J’ai dit que le mouvement syndical a subi une défaite stratégique qui n’est pas facile à dépasser. L’AP essaye de créer des poches de résistance qui pourraient exercer une pression sur les directions des centrales syndicales. Ce n’est pas facile mais nous croyons que les syndicats, hormis leur rôle revendicatif classique, doivent également organiser la solidarité sociale et montrer qu’ils prennent l’initiative de soutenir les travailleurs qui font face à de réels problèmes de survie. On essaye d’organiser toutes les forces qui veulent se battre pour changer les choses et le mouvement syndical, car le nouveau gouvernement amplifiera les attaques. o L’organisation des syndicats grecs

La législation grecque prévoit 3 niveaux (ou degrés) d’organisation des syndicats.

 À la base, on trouve les syndicats de premier niveau qui sont dotés d’une autonomie juridique.
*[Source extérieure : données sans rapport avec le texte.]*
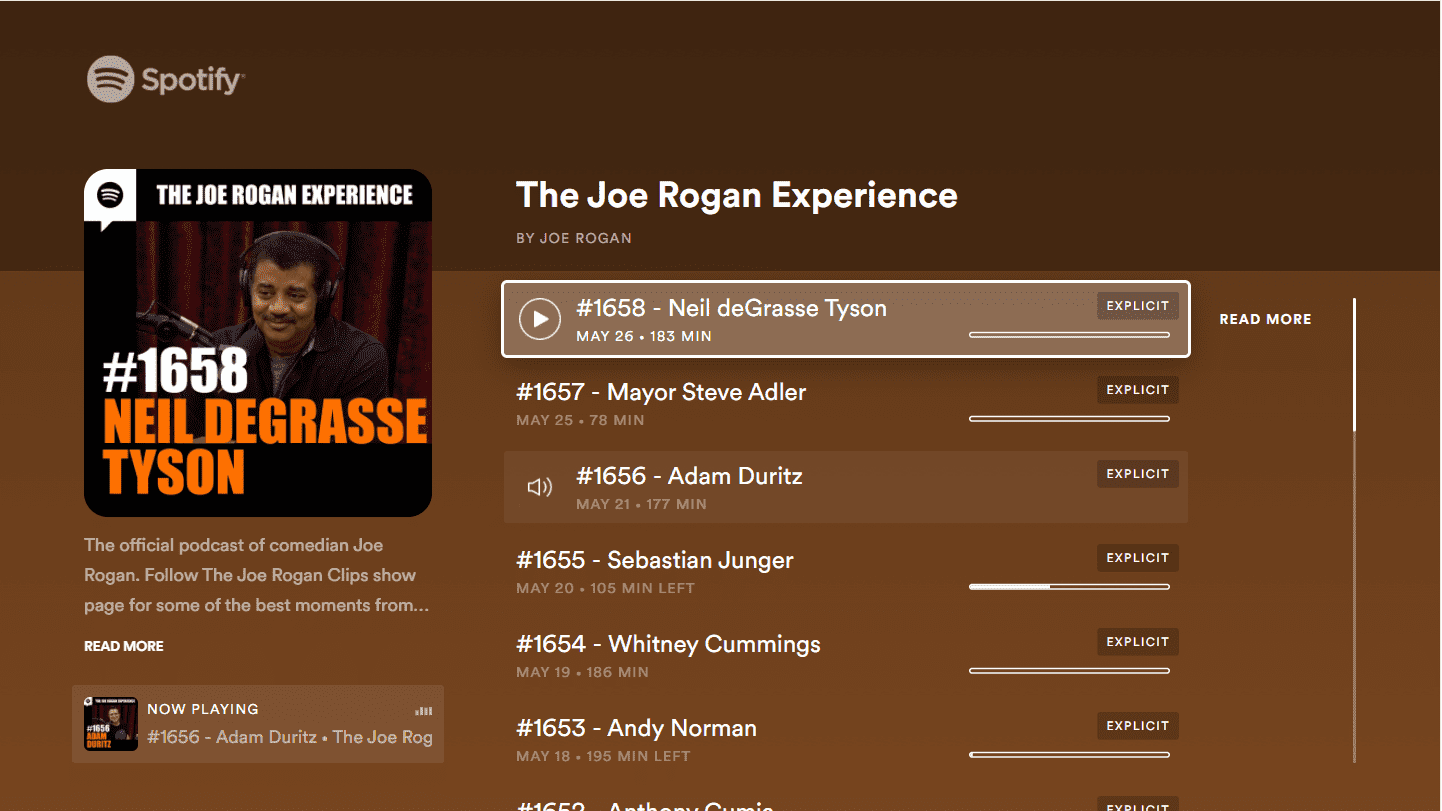The width and height of the screenshot is (1442, 811).
Task: Click The Joe Rogan Experience show title
Action: (x=736, y=195)
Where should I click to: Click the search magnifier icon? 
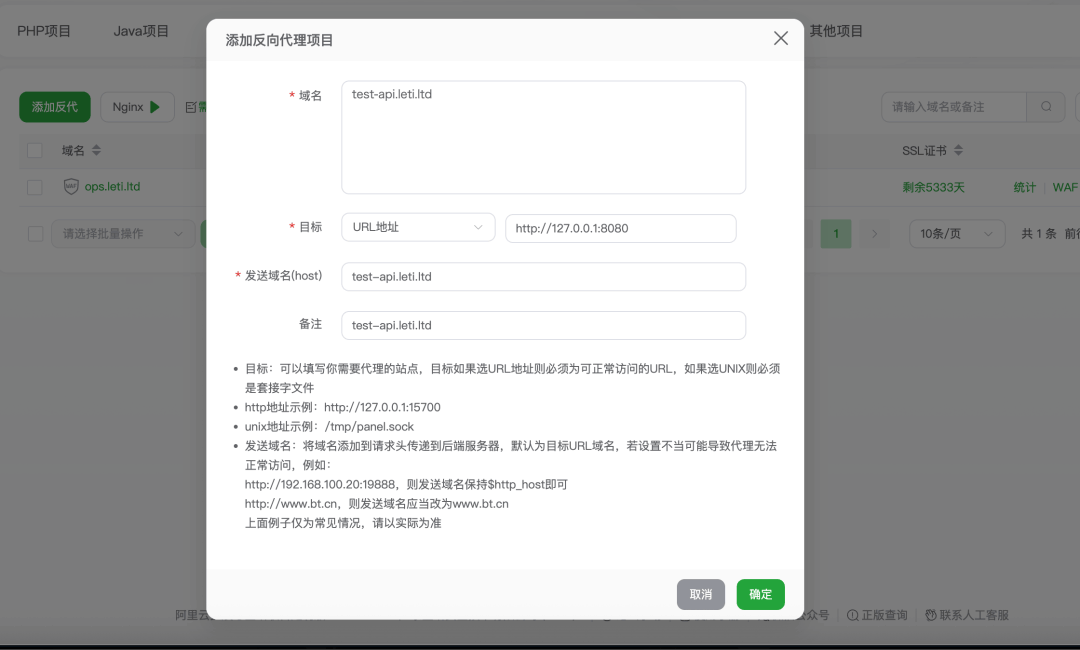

Beaucoup sont regroupés par entreprise ou sont des antennes d’organisations régionales ou nationales plus importantes.

Viennent ensuite les organisations de deuxième niveau (ou degré) : les fédérations sectorielles et les organisations régionales, appelées centres de travail (que l’on peut traduire par « Bourses du travail »). Chaque syndicat de premier niveau s’affilie à la structure de deuxième niveau de son choix.

Enfin, les structures de troisième niveau sont les confédérations, comme la GSEE, composées d’organisations de deuxième niveau. La GSEE se compose de 150 organisations de deuxième niveau (69 fédérations sectorielles et 82 centres de travail).

Les deux grandes confédérations syndicales (ou « centrales syndicales ») sont la GSEE (Confédération générale du travail de Grèce), qui regroupe les travailleurs du secteur privé, et l’ADEDY (Confédération des syndicats des fonctionnaires), qui représente uniquement les fonctionnaires.

Les principaux partis politiques sont représentés directement dans les organisations syndicales par le biais de fractions (ou tendances) organisées. Ces tendances sont représentées dans les directions syndicales. Ainsi le président  de la GSEE est issu de la fraction liée au PASOK et son secrétaire de la fraction proche du parti de la Nouvelle démocratie.

Aftonomi Paremvasi (tendance liée à Synaspismos) avait obtenu 10 % des voix au congrès de 2010 de la GSEE.